[Tarefas escritas]:
**A.** De acordo com o texto sobre a chegada de Clarice Lispector a Maceió, o que ela perdeu na operação transplantadora?
**B.** Copie fielmente o trecho do texto sobre Clarice Lispector em Maceió que começa nas palavras "Clarice Lispector não" e vai até as palavras "para sempre escondido.", inclusive.
**C.** Dê seguimento ao texto sobre Clarice Lispector em Maceió, escrevendo a parte que viria logo depois da sua última frase.

[Texto fornecido]:
——————

Foi Maceió, a minha terra natal, o primeiro chão brasileiro pisado pela menina ucraniana que haveria de chamar-se Clarice Lispector. Na capital alagoana transcorreram as operações iniciais de fixação e assentamento, em solo estrangeiro, de uma pequena e modesta família de imigrantes que, em longa e talvez patética viagem de fuga, pôde enfim respirar o ar de segurança e esperança numa cidade nordestina em breve tornada simples etapa de trajetória mais estendida. Mas a mesa da manhã que nasce está sempre juncada de pequenos mistérios. Em Maceió, nas ruas que cheiravam a açúcar e maresia, e que declinavam para o mar de navios ancorados, a menina ucraniana foi tocada para sempre pelo que haveria de ser o emblema do seu destino: a luminosidade solar. Após os dias e meses iniciais de neve e bruma, e de céus fechados e sombrios, ela conheceu o sol, o mormaço, e o vento do mar.

A alagoanidade inicial de Clarice Lispector sempre foi escondida pelos seus biógrafos e intérpretes, que se limitam, às vezes, e condescendentemente, a uma brevíssima menção. Decerto a consideram irrelevante. Mas uma passagem, na história subterrânea dos espíritos, tem às vezes a importância de uma longa permanência. Lembre-se que a Macabéa de A hora da estrela é uma alagoana que emigra para o Sul e, transplantada, encontra a desilusão e a morte.

Clarice Lispector não era Clarice Lispector. Na operação transplantadora ela perdeu tudo o que trazia: a pátria, a língua e o nome. Uma pátria nova se abriu a seus passos e à sua imaginação. Uma língua nova passou a substituir a língua perdida. E um nome novo substituiu o nome verdadeiro, perdido para sempre, e para sempre escondido.

——————

[Dados extraídos]:
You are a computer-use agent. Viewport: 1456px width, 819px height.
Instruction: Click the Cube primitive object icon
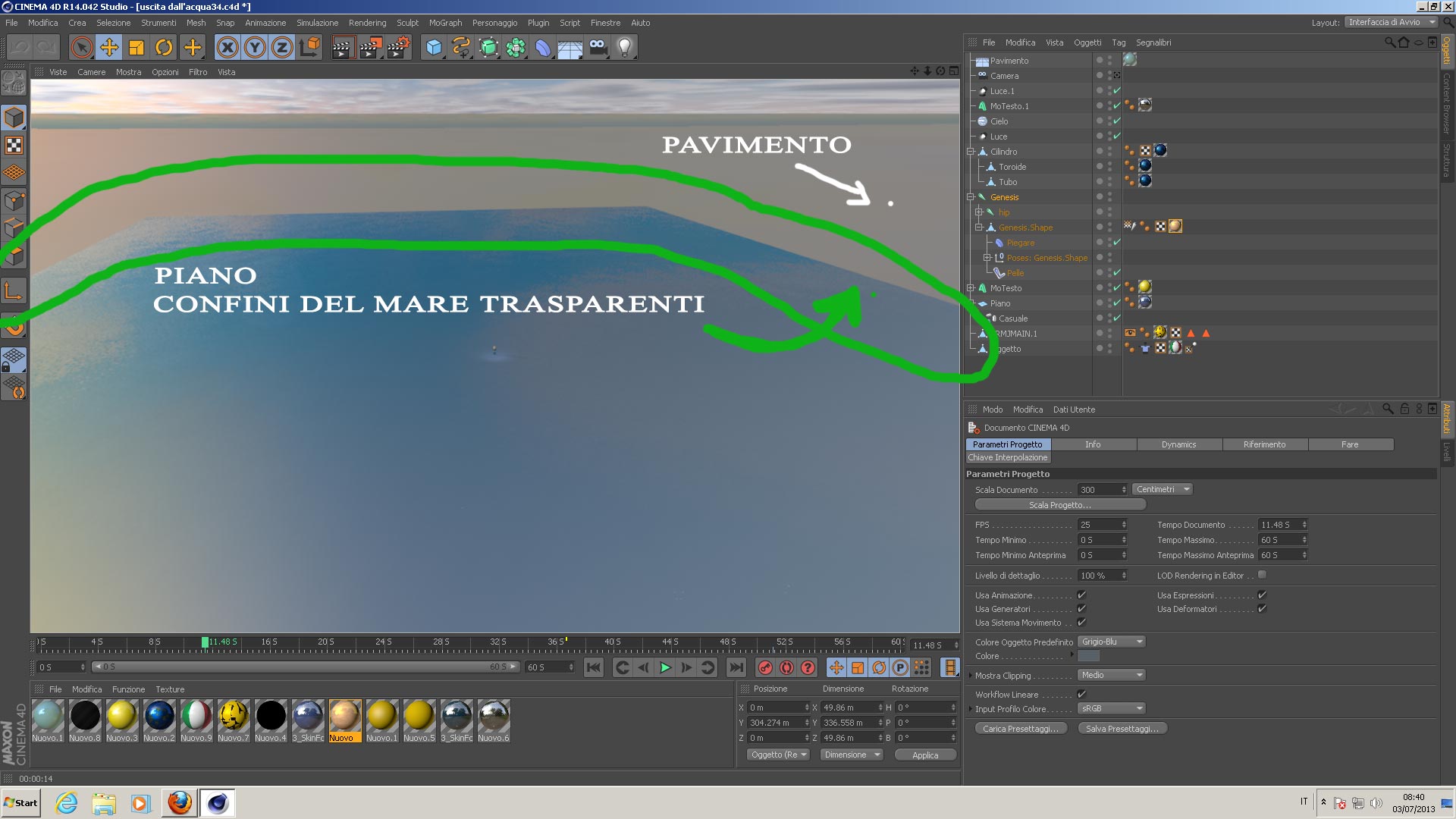(434, 48)
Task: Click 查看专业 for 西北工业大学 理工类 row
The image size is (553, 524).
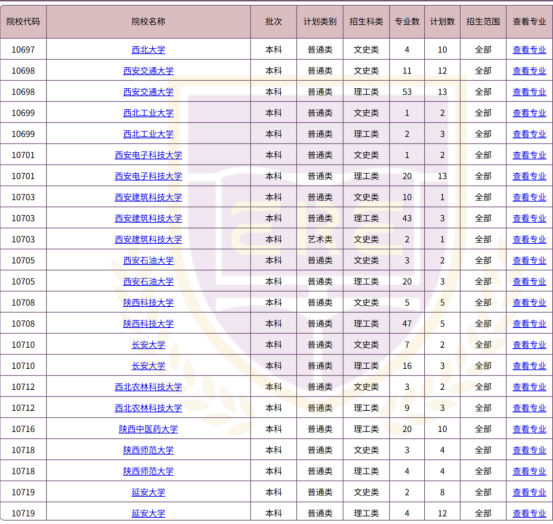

——————

[Respostas das tarefas]:
**A.** A pátria, a língua e o nome.

**B.**
Clarice Lispector não era Clarice Lispector. Na operação transplantadora ela perdeu tudo o que trazia: a pátria, a língua e o nome. Uma pátria nova se abriu a seus passos e à sua imaginação. Uma língua nova passou a substituir a língua perdida. E um nome novo substituiu o nome verdadeiro, perdido para sempre, e para sempre escondido.

**C.**
Clarice Lispector: o nome novo ocultava, ou semiocultava, a sua condição de judia. Com a sua etimologia de claridade e espectro luminoso, parece ter nascido, como uma flor, do próprio chão alagoano, ou das dunas ondulantes junto ao mar. Era um nome de luz e de esplendor – e, por toda a vida, ela, Clarice Lispector, haveria de portá-lo como se ele fora um radioso pseudônimo.

Os críticos e historiadores literários, com o seu eruditismo predatório e a sua vida livresca, têm o habito de atravessar a infância dos criadores literários com a cautela ou desenvoltura de quem salta uma poça d’água. Só se sentem seguros, e confortados, diante das maioridades físicas ou culturais. E foi assim que muitos abriram a primeira página de Perto do coração selvagem: como se a estreia literária correspondesse a uma aparição biológica. Mas nós, os criadores literários – os poetas, romancistas e dramaturgos –, sabemos  que a nossa história verdadeira habita o buraco negro de uma infância de sóis cruzados e constelações. É nesse estuário oculto que guardamos os nossos sonhos e segredos. No caso de Clarice Lispector, a luminosidade radical não se cingiu ao nome novo e misterioso, ao seu nome quase sem pátria, pseudônimo e esconderijo de si mesma, pátria silábica de um escondimento perpétuo. Essa claridade, essa claricidade se converteu em linguagem e banha a sua obra inteira; uma obra que é uma contínua fulguração verbal e sintática, uma ofuscante cintilação regencial.

Essa dicção translúcida percorre toda a sua obra, desde os romances, como Perto do coração selvagem, O lustre e A maçã no escuro, até os contos, desde as crônicas às reportagens. Dir-se-ia que ela, brasileira naturalizada, naturalizou uma língua, convertendo-a num instrumento pessoal e desligado de qualquer tradição egrégia; um idioma solar, alagoanamente solar, destinado a narrar as tribulações de pequenas criaturas rodeadas de si mesmas e desaparelhadas para efetuar o trajeto em direção aos outros; uma prosa de escancarada diurnidade mesmo quando ela fala da noite e relata a escuridão; uma prosa de fulguração e enfeitiçamento; uma prosa ambígua, clareada sempre por uma auréola poética simultaneamente concreta – e espessa em sua concretitude – e evanescente. E, em muitos casos, uma prosa que ousa dispensar o enredo e a motivação, para imperar, num isolamento radioso, na página em branco.

   Clara Clarice – ao lembrá-la agora, é como se um pássaro esvoaçasse no céu azul de Maceió, como um sinal durável de sua breve e misteriosa alagoanidade. Um pássaro: os erres de sua dicção pareciam ter algo do grito gutural das gaivotas.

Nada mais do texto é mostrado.